FlashFry requires the Java virtual machine (JVM) to run. This is on almost every system imaginable these days, so it's probably already on your machine. We've tested it with both Oracle's Java as well as the open JVM. Other requirements include:

  • Your reference genome as a fasta file
  • The region you'd like to score, as a fasta file
  • A computer, with the command line terminal open
  • Java 1.8

Once you have the requirements setup, there are three main steps to running FlashFry. Check out the command-line documentation page on specific runtime options.

  1. First, you build a database using the specified CRISPR motif against the target database using the --analysis index option. This is only done once, as the database is reuseable. You have to choose the enzyme type to use while indexing. As of writing this includes the Cas9s with 23 bp targets: SpCas9 (NAG or NGG), SpCas9NGG (NGG), SpCas9NAG (NAG), and Cpf1 (TTTN) with 24 basepair targets. These are adjustable in the code, or you can create your own. In writing the database temporary files are put in the --tempLocation location. This will take up a bit more space than the final database (maybe 10-20% depending on how duplicated genome targets are). Runtimes on a pretty slow drive look like (formated hours:minutes:seconds):
Genome / version Cas9 (NGG) Cas9 (NGG/NAG) CPF1 (TTTN)
Caenorhabditis elegans - 235 0:3:21 0:6:03 0:5:35
Human - hg38 3:19:29 5:24:55 2:50:59
Mouse - mm10 2:36:53 4:36:03 2:11:35
Drophellia melanegaster - BDGP6 0:6:33 0:10:48 0:5:44
  1. The next step is to find candidate targets within the fasta sequence of interest.

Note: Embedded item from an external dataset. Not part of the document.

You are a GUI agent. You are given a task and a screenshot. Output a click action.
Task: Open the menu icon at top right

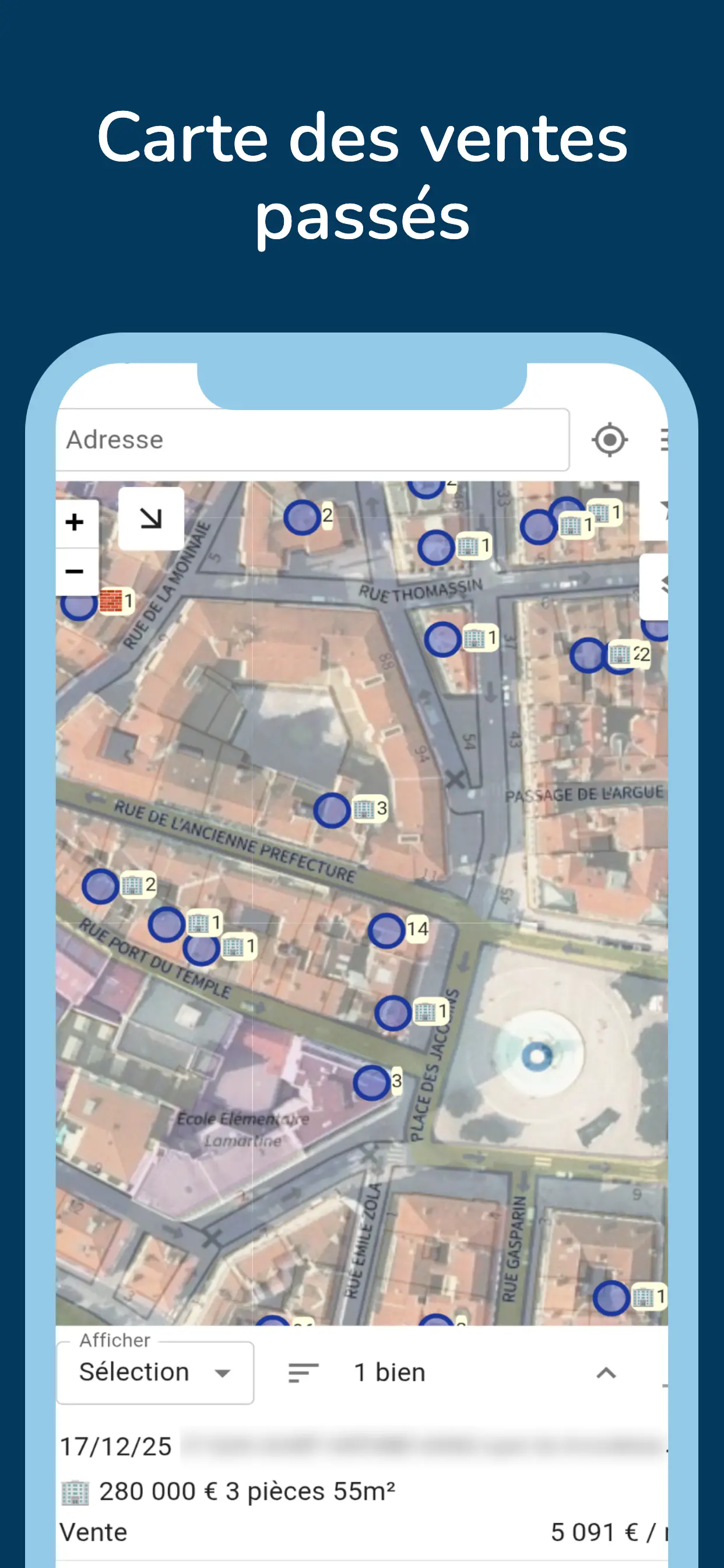tap(664, 439)
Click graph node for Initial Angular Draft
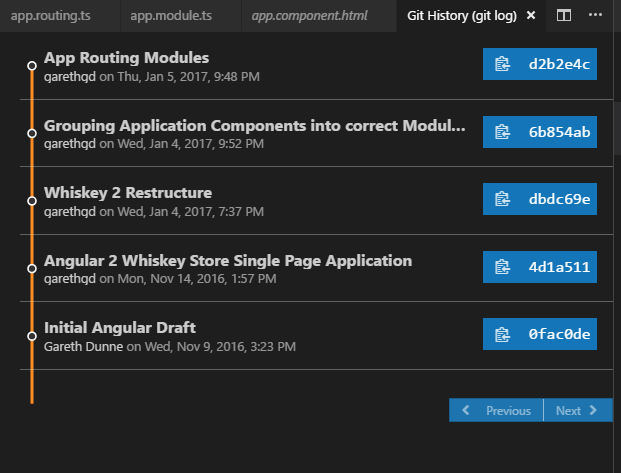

The --analysis discover options handles this. The candidates found in the fasta are then run against the off-targets database, and an annotated output file is produced. This output file is a tab-delimited text file.

  2. Lastly, you can score this annotated output file. This is handled by the --analysis score module. We've implemented a fair number of scoring metrics. For guidance on which are appropriate in which situation, please see the wonderful paper by Maximilian Haeussler which analyzed all of these methods in aggregate:

  • hsu2013 - The Hsu et. al. method, also known as crispr.mit.edu score: Pubmed
  • doench2014ontarget - Doench 2014 on-target efficiency score Pubmed
  • doench2016cfd - The Doench 2016 cutting frequency determination score Pubmed
  • moreno2015 - Moreno-Mateos and Vejnar's CRISPRscan on-target method Pubmed

We've also implemented a some additional metrics that are useful in CRISPR library creation:

  • bedannotator - annotation your output targets with information from an associated BED file. It can find the 0 mismatch targets in the genome database and use those to infer the genomic location
  • dangerous - annotate targets that have dangerous sequence features, such as high or extremely low GC, polIII transcriptional terminators, or low entropy.
  • minot - add a column that indicates the minimum mismatches to any off-target hit.